How do you get an array of Unicode codes from a .NET String?

I have a list of character range restrictions that I need to validate a string, but the char type in .NET is UTF-16, and so some characters become stupid (surrogate) pairs. Thus, when enumerating all char to string I do not get 32-bit Unicode code points, and some comparisons with high values ​​do not work.

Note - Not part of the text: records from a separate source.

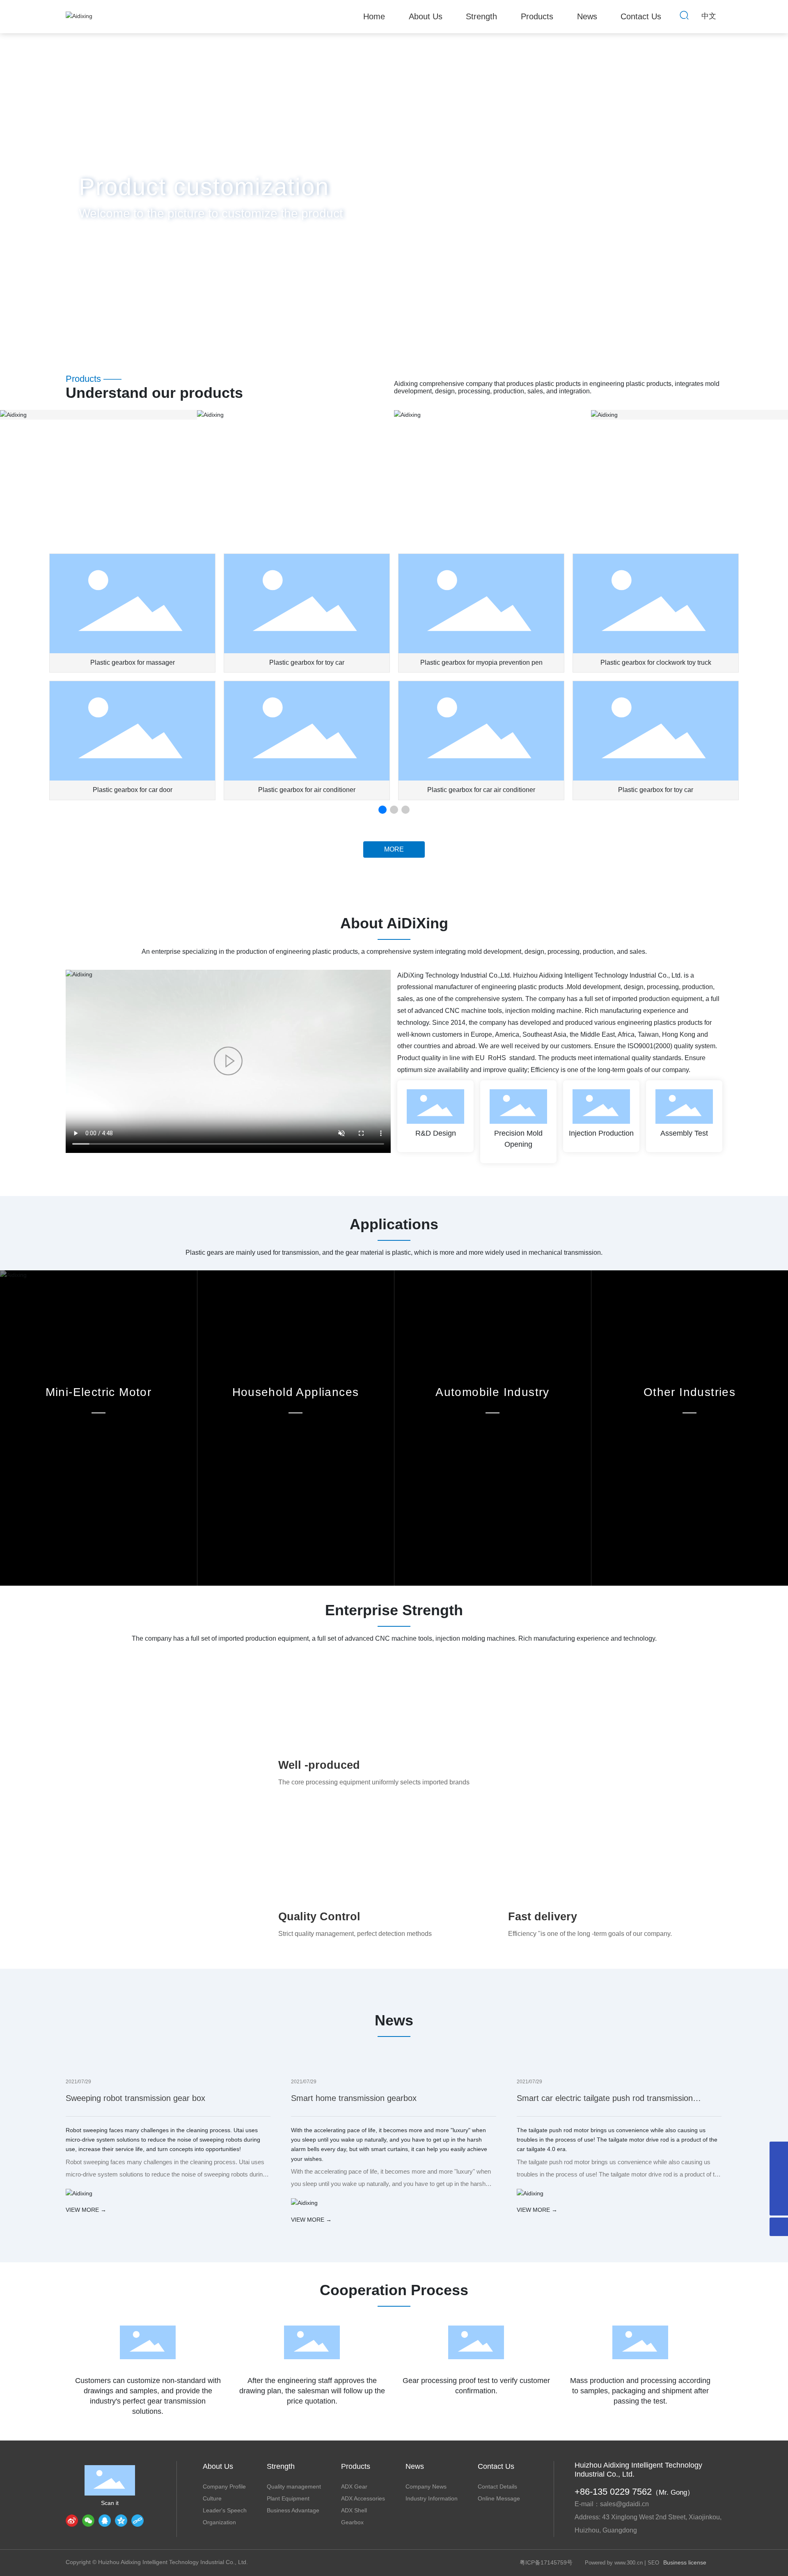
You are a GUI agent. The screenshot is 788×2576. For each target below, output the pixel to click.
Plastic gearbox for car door (132, 789)
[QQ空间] (121, 2520)
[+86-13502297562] (779, 2151)
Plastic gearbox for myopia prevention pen (481, 662)
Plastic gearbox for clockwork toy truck (655, 662)
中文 (708, 16)
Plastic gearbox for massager (132, 662)
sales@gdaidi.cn (624, 2503)
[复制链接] (137, 2520)
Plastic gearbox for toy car (306, 662)
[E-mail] (779, 2169)
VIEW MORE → (86, 2209)
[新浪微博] (72, 2520)
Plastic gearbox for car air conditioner (481, 789)
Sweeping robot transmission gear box (135, 2098)
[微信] (88, 2520)
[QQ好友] (104, 2520)
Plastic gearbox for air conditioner (306, 789)
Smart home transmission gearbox (354, 2098)
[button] (79, 314)
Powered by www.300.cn (614, 2563)
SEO (653, 2563)
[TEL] (779, 2188)
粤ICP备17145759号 (546, 2562)
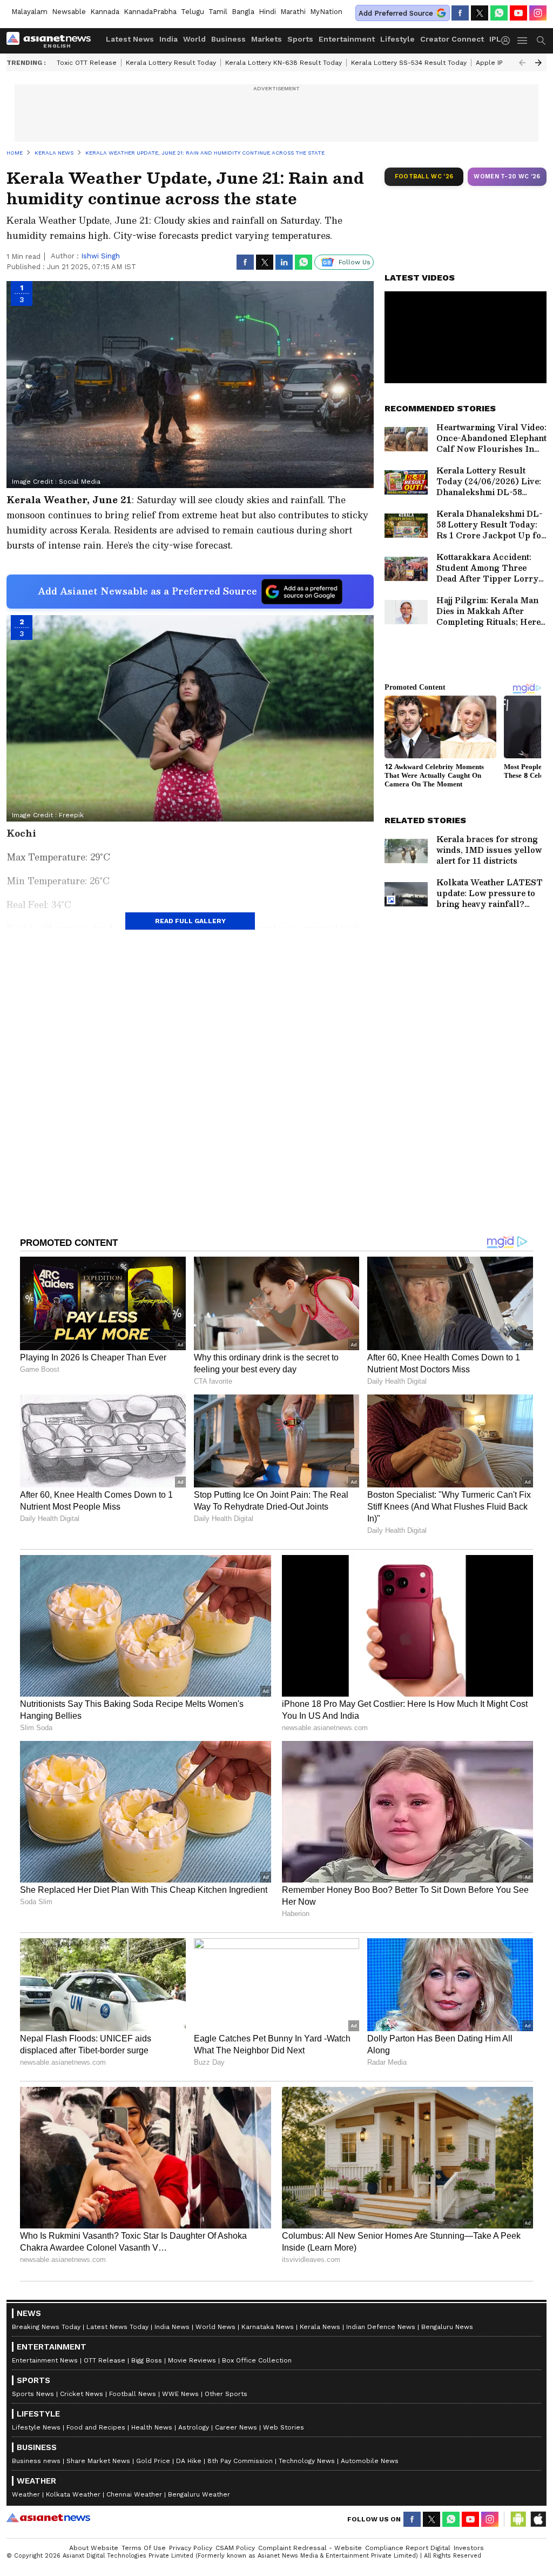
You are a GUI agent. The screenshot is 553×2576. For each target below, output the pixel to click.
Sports (300, 39)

I understand Unicode well enough so that I can parse bytes myself, but I was looking for a BCL C # /. NET Framework solution. So...

How would you convert string to an array ( int[] ) of 32-bit Unicode code points?

+18
string c # char unicode astral-plane
Mar 26 '09 at 20:03
source share
4 answers

This answer is incorrect. See @Virtlink Answer for the correct one.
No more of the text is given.